N7709K, hope your right about 3, 50 or 80 because the 5 yards was tough enough for total concentration keeping my float in the x or at least the center of the 10 for 30 shots. I am thinking it will get easier but like I said, for me all inside out x's even at 5 yards was mentally tough and a challenge. after the first 24 arrows I was thinking, "only total concentration for the next arrow, not thinking I still had 6 to go. One arrow at a time but was ready to take a break when it was over. I think the next will come easier but to what degree I do not know, only know I was able to do it the first time.

Sonny, I use a fiber for 3d so might try one for the Vegas face since I have changed out all my .010 to .019 since eyes are not what they once were. Also, have had torn and detached retinas in right eye and 3 surgeries to repair it. Vision is now 20/25 in the morning but it digresses as the day wears on. Going to try like you suggest also smaller peeps and not the clarifier I have used sometimes with the spot. Also like EPLC, over the hill somewhat being in my mid 60's. Still looking for the elusive 300 and whatever X happens on the Vegas face.


----------



## ron w (Jan 5, 2013)

EPLC said:


> Actually, what you see is exactly what you get at longer distances, and the real short range trap is exactly that. It's all too easy to build false confidence at short ranges because a range of motion that looks really good at 5 yards can produce less than desirable results at longer distances. This is a mathematical certainty.
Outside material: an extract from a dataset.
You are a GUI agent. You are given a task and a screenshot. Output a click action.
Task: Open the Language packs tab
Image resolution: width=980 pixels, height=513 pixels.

Hey, if competitions were held at 10 yards I'd be on Archery TV


 EPLC, 
your range of float movement (the actual amount your bow moves around during aiming) does not change as you move back. visually,...."perspective",.... as you've illustrated above, makes it appear larger in your sight picture, because as the target moves away, it appears smaller, but your aiming...your float....remains the same because nothing changes with your shot process, because the target is further away. that is why it is imperative to learn the value of "trusting your float" and run your shot, just the same as you would at short distance.
some people have issues with this, by trying to over control their sight picture, basically trying to reduce the float range,... proportionately,.... as the target gets smaller in perspective. this usually has the opposite result.....making the float larger and jerkier,....or in worse cases, promotes target panic, through internal indecision of letting the shot process run, or not, caused by the appearance of the float being larger, or by it being forced larger by the attempts to over control it.
the reduction of results from moving back, is from the exact issues I have just described.....not trusting your float, causes your internal process to mistrust what it sees in the sight picture....mechanically, everything is the same at any distance...it is only "perceived movement" that you see,... caused by perspective. do some research, if you think i'm wrong.
as far as the physical shot is concerned, mechanically, yes, it is that same perspective extension of angularity, that opens the groups as the target gets further away.


----------



## N7709K (Dec 17, 2008)

ILOVE3D said:


> N7709K, hope your right about 3, 50 or 80 because the 5 yards was tough enough for total concentration keeping my float in the x or at least the center of the 10 for 30 shots. I am thinking it will get easier but like I said, for me all inside out x's even at 5 yards was mentally tough and a challenge. after the first 24 arrows I was thinking, "only total concentration for the next arrow, not thinking I still had 6 to go. One arrow at a time but was ready to take a break when it was over. I think the next will come easier but to what degree I do not know, only know I was able to do it the first time.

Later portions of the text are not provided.